• [EXERCISE GOAL]:
Report every line in the rows below that holds the word "accomplish", copying each line in full; case counts.

[Records from a data collection]
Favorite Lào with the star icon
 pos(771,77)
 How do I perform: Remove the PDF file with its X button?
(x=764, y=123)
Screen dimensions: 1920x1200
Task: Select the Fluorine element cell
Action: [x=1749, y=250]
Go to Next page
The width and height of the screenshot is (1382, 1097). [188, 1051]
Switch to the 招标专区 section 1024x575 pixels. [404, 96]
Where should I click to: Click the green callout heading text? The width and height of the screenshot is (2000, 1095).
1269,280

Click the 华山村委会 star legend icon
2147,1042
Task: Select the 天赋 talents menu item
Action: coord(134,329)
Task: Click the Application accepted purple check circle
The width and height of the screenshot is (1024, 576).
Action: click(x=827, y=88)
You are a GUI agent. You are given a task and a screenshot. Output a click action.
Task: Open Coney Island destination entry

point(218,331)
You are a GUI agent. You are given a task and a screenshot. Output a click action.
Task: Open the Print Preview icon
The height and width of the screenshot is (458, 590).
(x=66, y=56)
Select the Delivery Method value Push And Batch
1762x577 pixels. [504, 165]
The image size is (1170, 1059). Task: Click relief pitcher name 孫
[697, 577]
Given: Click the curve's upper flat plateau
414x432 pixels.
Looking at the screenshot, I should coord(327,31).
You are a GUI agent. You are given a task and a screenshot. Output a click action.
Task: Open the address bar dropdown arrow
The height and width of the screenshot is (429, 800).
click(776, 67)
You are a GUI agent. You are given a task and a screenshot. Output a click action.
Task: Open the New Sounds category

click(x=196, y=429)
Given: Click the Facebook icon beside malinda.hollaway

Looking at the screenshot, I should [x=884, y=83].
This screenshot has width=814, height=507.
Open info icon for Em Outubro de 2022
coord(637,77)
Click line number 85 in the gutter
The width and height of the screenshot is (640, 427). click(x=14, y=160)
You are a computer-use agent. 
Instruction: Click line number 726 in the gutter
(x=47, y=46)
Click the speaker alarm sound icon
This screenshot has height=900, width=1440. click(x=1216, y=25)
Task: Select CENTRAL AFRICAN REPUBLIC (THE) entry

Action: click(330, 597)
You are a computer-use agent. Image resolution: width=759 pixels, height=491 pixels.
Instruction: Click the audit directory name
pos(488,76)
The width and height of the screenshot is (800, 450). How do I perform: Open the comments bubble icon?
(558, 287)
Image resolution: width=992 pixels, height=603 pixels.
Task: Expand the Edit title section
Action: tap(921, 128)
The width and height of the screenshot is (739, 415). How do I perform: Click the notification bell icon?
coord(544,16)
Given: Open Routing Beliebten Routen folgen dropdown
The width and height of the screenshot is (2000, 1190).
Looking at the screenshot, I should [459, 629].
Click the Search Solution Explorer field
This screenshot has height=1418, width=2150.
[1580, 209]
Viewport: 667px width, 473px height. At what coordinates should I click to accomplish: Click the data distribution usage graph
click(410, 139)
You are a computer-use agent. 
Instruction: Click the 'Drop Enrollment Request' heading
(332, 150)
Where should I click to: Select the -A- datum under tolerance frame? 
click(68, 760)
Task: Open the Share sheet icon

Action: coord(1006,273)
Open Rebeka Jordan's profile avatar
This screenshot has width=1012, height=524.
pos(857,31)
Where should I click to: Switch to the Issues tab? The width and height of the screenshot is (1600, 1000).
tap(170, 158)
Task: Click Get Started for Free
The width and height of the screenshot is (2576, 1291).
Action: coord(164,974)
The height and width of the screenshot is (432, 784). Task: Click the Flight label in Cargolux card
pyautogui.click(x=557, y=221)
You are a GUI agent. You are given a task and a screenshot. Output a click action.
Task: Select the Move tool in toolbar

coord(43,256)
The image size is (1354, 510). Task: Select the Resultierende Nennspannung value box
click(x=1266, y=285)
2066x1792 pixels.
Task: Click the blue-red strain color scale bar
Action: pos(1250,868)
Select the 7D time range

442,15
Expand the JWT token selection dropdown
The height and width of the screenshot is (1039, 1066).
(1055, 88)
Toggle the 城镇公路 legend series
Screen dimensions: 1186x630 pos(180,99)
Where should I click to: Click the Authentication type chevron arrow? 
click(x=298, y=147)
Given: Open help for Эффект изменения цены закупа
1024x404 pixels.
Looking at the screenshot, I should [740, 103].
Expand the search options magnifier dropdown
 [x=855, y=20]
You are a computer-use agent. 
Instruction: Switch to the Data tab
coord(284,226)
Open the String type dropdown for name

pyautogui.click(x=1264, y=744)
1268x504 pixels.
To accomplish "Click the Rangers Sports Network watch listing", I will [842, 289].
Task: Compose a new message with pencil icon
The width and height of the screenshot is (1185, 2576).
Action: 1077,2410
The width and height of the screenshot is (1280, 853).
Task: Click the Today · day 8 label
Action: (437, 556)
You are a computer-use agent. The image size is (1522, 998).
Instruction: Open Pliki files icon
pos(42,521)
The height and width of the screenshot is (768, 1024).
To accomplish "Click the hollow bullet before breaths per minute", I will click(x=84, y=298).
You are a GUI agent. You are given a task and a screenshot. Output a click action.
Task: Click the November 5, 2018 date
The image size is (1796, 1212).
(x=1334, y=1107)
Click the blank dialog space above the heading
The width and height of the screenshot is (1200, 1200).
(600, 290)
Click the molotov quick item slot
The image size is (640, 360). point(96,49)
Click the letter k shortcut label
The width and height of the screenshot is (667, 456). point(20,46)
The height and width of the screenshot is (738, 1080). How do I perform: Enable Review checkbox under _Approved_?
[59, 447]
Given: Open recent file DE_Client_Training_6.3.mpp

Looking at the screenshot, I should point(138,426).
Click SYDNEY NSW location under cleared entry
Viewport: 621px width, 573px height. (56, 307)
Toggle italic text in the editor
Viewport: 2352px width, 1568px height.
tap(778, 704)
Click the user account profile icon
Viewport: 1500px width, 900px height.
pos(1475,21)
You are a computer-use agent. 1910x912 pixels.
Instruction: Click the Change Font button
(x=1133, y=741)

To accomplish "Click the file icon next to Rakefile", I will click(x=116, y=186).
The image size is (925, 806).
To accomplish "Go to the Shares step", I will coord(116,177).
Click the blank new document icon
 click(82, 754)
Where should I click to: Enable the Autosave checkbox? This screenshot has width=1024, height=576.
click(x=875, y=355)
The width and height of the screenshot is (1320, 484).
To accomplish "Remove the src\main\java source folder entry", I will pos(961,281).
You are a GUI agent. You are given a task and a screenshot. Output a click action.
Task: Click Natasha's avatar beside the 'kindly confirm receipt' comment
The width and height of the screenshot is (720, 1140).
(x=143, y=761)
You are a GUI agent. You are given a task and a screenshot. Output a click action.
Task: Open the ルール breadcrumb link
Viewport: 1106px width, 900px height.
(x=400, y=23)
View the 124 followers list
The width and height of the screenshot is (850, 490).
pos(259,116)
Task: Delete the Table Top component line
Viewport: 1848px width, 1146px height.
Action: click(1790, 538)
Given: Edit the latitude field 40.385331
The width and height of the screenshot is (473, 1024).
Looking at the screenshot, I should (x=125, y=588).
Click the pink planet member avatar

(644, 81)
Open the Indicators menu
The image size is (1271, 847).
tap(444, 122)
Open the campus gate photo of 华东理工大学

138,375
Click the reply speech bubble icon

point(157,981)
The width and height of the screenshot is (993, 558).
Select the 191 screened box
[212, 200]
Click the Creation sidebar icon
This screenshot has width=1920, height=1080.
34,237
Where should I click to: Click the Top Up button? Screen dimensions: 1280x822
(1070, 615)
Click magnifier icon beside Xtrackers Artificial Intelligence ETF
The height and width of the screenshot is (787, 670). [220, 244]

• [TASK OUTPUT]:
Viewport: 667px width, 473px height. At what coordinates should I click to accomplish: Click the data distribution usage graph
To accomplish "Click the Rangers Sports Network watch listing", I will [842, 289].
To accomplish "Click the hollow bullet before breaths per minute", I will click(x=84, y=298).
To accomplish "Click the file icon next to Rakefile", I will click(x=116, y=186).
To accomplish "Go to the Shares step", I will coord(116,177).
To accomplish "Remove the src\main\java source folder entry", I will pos(961,281).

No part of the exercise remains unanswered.